───── Recorded information
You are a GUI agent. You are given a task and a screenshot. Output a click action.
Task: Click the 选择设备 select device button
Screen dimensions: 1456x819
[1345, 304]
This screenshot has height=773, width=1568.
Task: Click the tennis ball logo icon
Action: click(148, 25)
──────────
__Problem__.
Output all the lines above, matching them word for word.

__Exercise solution__.
You are a GUI agent. You are given a task and a screenshot. Output a click action.
Task: Click the 选择设备 select device button
Screen dimensions: 1456x819
[1345, 304]
This screenshot has height=773, width=1568.
Task: Click the tennis ball logo icon
Action: click(148, 25)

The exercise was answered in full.